§ How to complete this task
Extract the lines from the first one in the records below through the line containing "Работа (268, 1978)", keeping both ends and leaving out any pictures.

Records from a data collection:
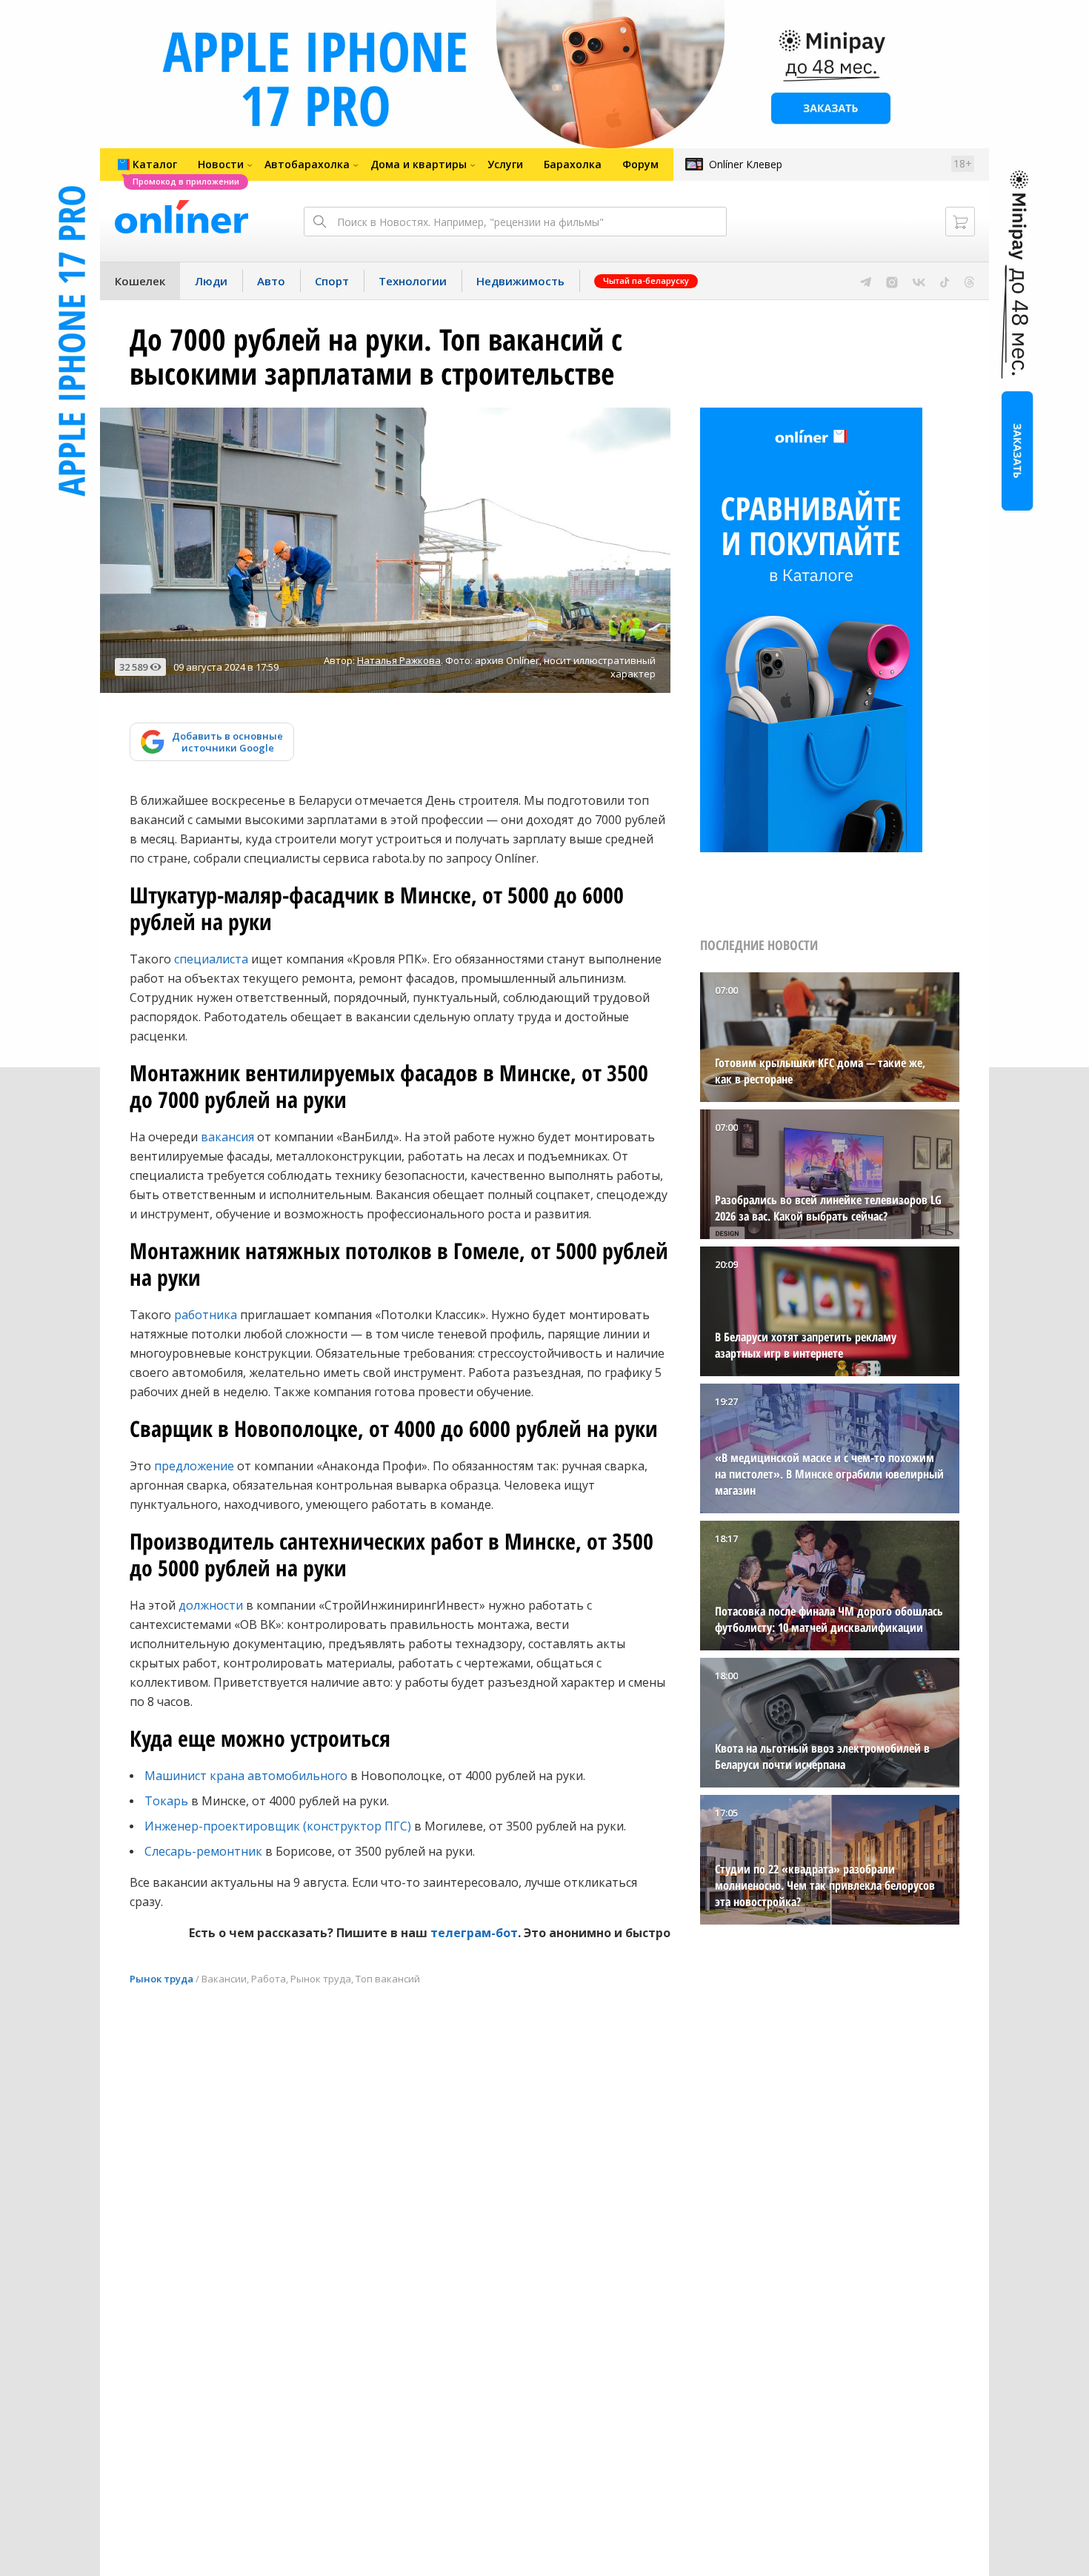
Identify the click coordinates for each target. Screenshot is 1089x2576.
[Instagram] (892, 280)
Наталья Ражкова (399, 660)
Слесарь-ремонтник (203, 1851)
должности (211, 1605)
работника (205, 1315)
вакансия (227, 1137)
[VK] (919, 280)
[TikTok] (945, 280)
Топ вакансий (388, 1978)
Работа (268, 1978)
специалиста (211, 959)
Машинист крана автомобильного (245, 1775)
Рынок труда (161, 1978)
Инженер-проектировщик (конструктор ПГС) (277, 1826)
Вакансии (224, 1978)
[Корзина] (960, 221)
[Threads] (969, 280)
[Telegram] (865, 280)
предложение (194, 1466)
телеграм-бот (474, 1933)
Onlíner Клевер (745, 164)
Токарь (166, 1801)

§ Result of this task
Identify the click coordinates for each target. Screenshot is 1089x2576.
[Instagram] (892, 280)
Наталья Ражкова (399, 660)
Слесарь-ремонтник (203, 1851)
должности (211, 1605)
работника (205, 1315)
вакансия (227, 1137)
[VK] (919, 280)
[TikTok] (945, 280)
Топ вакансий (388, 1978)
Работа (268, 1978)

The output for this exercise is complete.